The White House condemned the incident, describing it as an "absolutely outrageous" action by Hamas. Deputy national security adviser Josh Earnest said the soldier must be released immediately.
Israeli PM Benjamin Netanyahu told US secretary of state John Kerry in a telephone conversation that Palestinian militants had "unilaterally and grossly" violated the ceasefire and attacked Israeli soldiers.
"Israel will take all necessary steps against those who call for our destruction and perpetrate terrorism against our citizens," Mr Netanyahu told Mr Kerry, according to a statement from the prime minister's office.
Mark Regev, Mr Netanyahu's spokesman, said Hamas had "yet again thrown away a chance for a humanitarian relief for the people of Gaza, by deliberately violating this ceasefire".
Moussa Abu Marzouk, Hamas' deputy leader, told Al-Arabiya news channel from Cairo that the movement's military wing carried out no military operations after 8am, when the truce came into force.
If confirmed, Lt Goldin's capture could dramatically change the trajectory of the conflict. Any ceasefire efforts would likely be put on hold and Israel might instead expand its ground operation.
Israel has in the past gone to great lengths to return captured soldiers. In 2011, it traded hundreds of Palestinian prisoners for an Israeli soldier who had been captured by Hamas-allied militants in 2006.
A Hamas spokesman, Fawzi Barhoum, would neither confirm nor deny the capture, saying it was being used - along with news that two Israeli soldiers were killed in the Rafah area - as a cover for a "massacre".
The Israeli military said the heavy shelling in Rafah that followed was part of operational and intelligence activity designed to locate Lt Goldin.
A long-time friend of Lt Goldin's said he is engaged to get married and that he studied at a religious Jewish seminary in the West Bank settlement of Eli. Lt Goldin has a twin brother who is also in the military on the Gaza front-lines, said the friend.
The soldier's father, Simha Goldin, is a Tel Aviv University professor specialising in Ashkenazi Jewry, the friend said.
"We want to support the military in the fighting against Hamas in Gaza. We are sure the military will not stop before it turns over every stone in Gaza and returns Hadar home safe and sound," the father said in a brief statement to media outside his home.
The shelling in Rafah sent families fleeing from apartment blocks as pillars of smoke caused by the shelling rose from them. One woman carrying two children rushed toward a parked car. "Quickly, open the car door!" she yelled to a man standing nearby.
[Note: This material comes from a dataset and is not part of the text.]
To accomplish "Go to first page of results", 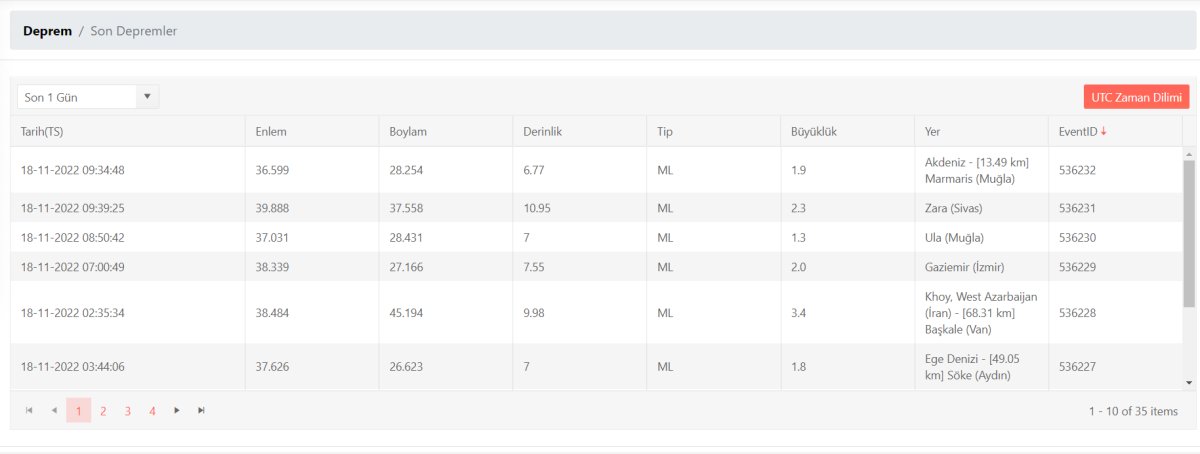I will 29,410.
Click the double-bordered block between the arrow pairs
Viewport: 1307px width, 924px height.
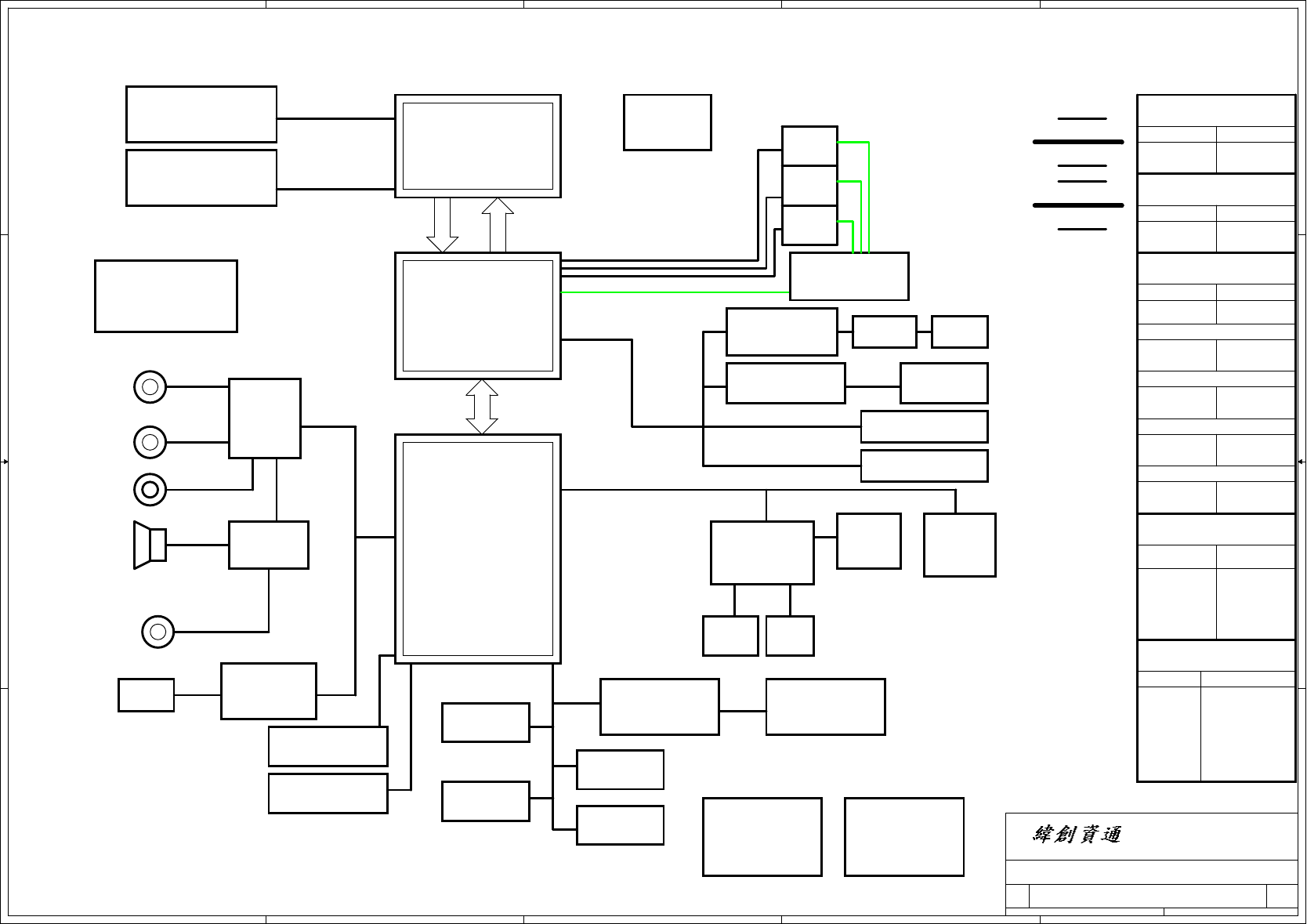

Ambulances ferried the wounded to Rafah's al-Najar hospital, where bloodied bodies on stretchers were carried inside and family members frantically searched for loved ones. Many of the wounded were children, their clothes stained with blood. In one hospital room, four children were treated on a single bed. Others were being examined on the floor.
The shelling killed at least 62 Palestinians and wounded at least 400 in Rafah, Gaza health official Ashraf al-Kidra said. Rescue workers were searching for people buried under the rubble, he added. He did not say whether those killed were civilians or militants.